• _The task_
Answer these questions using the passage below about Verlinde's musical influences.
(a) Who was the drummer on Oscar Peterson's recordings titled Exclusively for My Friends?
(b) For how many years did Verlinde play Glenn Gould's 1981 Goldberg variations recording while sleeping?
(c) What does Verlinde name as the "core values of music"?

Verlinde appreciates the piano mastery of Oscar Peterson, especially the mid 1960’s recordings titled Exclusively for My Friends with bassist Ray Brown and drummer Ed Thigpen. “Oscar is at the top of his form – energetic, fun. Oscar is a beast. I love [Art] Tatum sometimes, too, but he’s like a dessert that’s too rich.”
Classical pianist Glenn Gould’s 1981 recording of Bach’s Goldberg variations carved a deep impression. For five years, Verlinde played the recording on a loop while sleeping to instill the virtuous polyphony into his sub- conscious. In a small band, “bass and horn are jazz versions of Bach two-part inventions.”
“Two parts can create a lot of music.” Verlinde respects the “core values of music – melodic invention, symmetry and aesthetically pleasing devices.” In improvisation, Verlinde “takes material from a composer and plays a game of reinvention. Everything I do relates to that song.”

• _Source material_
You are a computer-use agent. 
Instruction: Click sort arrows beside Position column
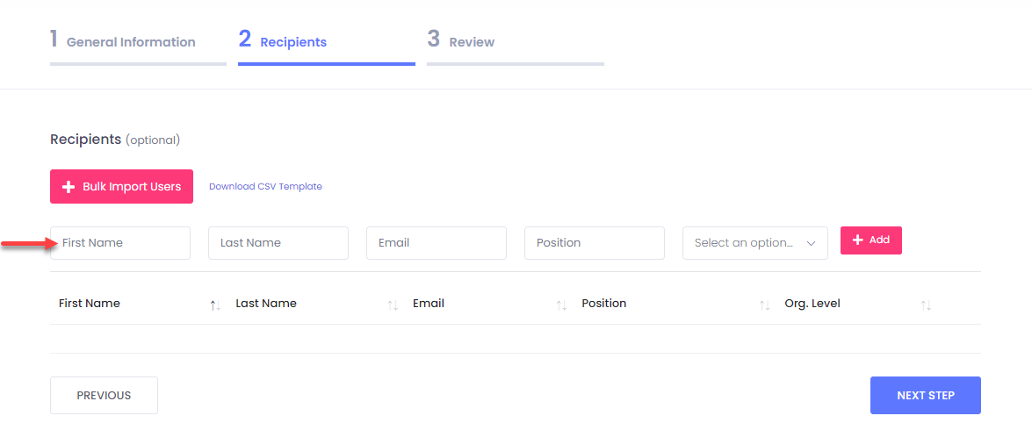[x=764, y=305]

• _Answer_
(a) Ed Thigpen
(b) Five years
(c) Melodic invention, symmetry and aesthetically pleasing devices